The actual elements though, I think that it follows someone seriously thinking about use of the thing and logical layouts as set designers did years ago, would hit on similar conventions to someone building the device in practice.
But, many of those that have "all that sneer" are still going to be creating the actual tech that everyone else uses.
It seems that way now but long term I'm not sure how true that will be.
I mean, I'm not doing assembly anymore...
However the death of textual interfaces has long been predicted and I still use a bash shell heavily every day, so I'm not willing to commit 100% to that as THE future.
The thing of it is, that those sneering aren't the ones who are going to be creating for the new tech because they have no respect for it. Most developers have embraced touch screen interfaces a this point, I would not claim they are "sneering" any longer. They just see it as one aspect of computing but (as you do) the other aspects will remain. I think they will remain but it is question of degree to which that is true. The future may be more like the past, where once only geeks really had "computers" (like Sun workstations and CAD stations and the like) and the rest of the world has computing devices.
"There is more worth loving than we have strength to love." - Brian Jay Stanley
To be fair, if the ship self-destructed while people still had files open for writing, or other half-finished unrollbackable transactions, there could be some data loss/corruption.
That would be a good plot. Captain orders destruct, but computer refuses to obey until everyone saves their work. The captain goes around the ship, making people exit their apps, and in the course of doing that, he happens to solve the problem that made him want to destruct in the first place. ("Mr. Worf, I need you to exit Filemaker. Wait, you're not Mr. Worf. Security, I've found the intruder!!") He wants to call off the destruct, but the process doesn't answer; it's unkillable and waiting for one last user to close his files. So from then on, that user has to keep that app running all the time, or else the ship will explode.

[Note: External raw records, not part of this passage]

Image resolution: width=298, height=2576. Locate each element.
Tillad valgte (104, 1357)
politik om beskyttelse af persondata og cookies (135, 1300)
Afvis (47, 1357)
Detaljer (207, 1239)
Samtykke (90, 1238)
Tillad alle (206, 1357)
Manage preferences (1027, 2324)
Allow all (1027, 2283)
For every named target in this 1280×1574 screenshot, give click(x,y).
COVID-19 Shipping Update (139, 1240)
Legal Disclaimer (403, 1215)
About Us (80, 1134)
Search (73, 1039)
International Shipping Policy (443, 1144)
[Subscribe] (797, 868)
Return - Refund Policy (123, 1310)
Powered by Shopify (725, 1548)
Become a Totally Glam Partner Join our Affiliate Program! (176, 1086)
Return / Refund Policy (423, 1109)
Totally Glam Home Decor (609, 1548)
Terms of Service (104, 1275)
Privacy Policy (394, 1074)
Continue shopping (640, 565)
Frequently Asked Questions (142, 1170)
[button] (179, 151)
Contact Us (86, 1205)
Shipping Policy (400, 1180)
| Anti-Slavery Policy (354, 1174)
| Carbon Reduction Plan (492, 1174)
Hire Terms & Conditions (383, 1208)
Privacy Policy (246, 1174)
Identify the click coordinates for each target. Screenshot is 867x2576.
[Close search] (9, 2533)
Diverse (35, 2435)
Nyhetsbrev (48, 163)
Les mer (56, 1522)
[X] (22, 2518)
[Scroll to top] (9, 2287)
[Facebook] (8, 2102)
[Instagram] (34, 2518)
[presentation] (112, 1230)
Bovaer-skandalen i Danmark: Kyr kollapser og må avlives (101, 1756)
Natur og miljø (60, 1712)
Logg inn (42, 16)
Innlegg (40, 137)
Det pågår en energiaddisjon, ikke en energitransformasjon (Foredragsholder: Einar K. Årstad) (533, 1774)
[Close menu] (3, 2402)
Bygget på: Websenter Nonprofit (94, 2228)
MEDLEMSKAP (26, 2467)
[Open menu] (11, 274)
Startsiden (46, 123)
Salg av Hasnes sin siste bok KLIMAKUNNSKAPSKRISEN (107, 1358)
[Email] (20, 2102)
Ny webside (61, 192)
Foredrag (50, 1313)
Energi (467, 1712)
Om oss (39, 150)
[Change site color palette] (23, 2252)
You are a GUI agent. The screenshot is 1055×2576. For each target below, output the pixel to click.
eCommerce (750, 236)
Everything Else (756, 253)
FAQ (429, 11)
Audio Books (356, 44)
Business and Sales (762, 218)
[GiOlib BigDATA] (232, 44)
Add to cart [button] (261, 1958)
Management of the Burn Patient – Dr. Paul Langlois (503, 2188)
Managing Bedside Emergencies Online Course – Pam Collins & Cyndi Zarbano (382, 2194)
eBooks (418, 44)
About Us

Next season there's an episode where that user's workstation is under virus attack ("Lt. Barklay, I told you to stop saving other people's holodeck sessions to your flash drive and taking the back to your workstation to watch! 'This session requires an advanced holodeck playback CODEC' and you believed that?"), and they finally manage to migrate the app-which-is-holding-open-the-file into some VM where it's put to sleep forever (alongside Dr. Moriarty).
Forever, that is, until the next episode about the several-year-old unabortable destruct order, and the one open file that keeps it from running.
LaForge: "Captain! I just tested my backups for the first time in two years and it turns out we don't have backups for anything that comes after that always-open file in the directory!"
Riker: "We're going to have to re-order the directory."
LaForge: "But commander, it's a hash table!"
Picard: "Data, I need you to rename all our files so that their hash values come before 0xdeadbeef. Then we'll softlink the old filenames to the new ones."
LaForge: "And you expect me to maintain this system for how much longer?"
Riker: "Maybe we ought to let the self-destruct finish."
Picard: "Number one, I think you're on to something."
Riker: "Captain, I was jo--"
Picard: "Data, can you write an emulator for the self-destruct hardware?"
Data: "No, the Ferengi don't allow emulators." (ZING! Apple, did you think I forgot about you? This all started as a flame, you know.)
And on and on and on., good grief it would never have to end.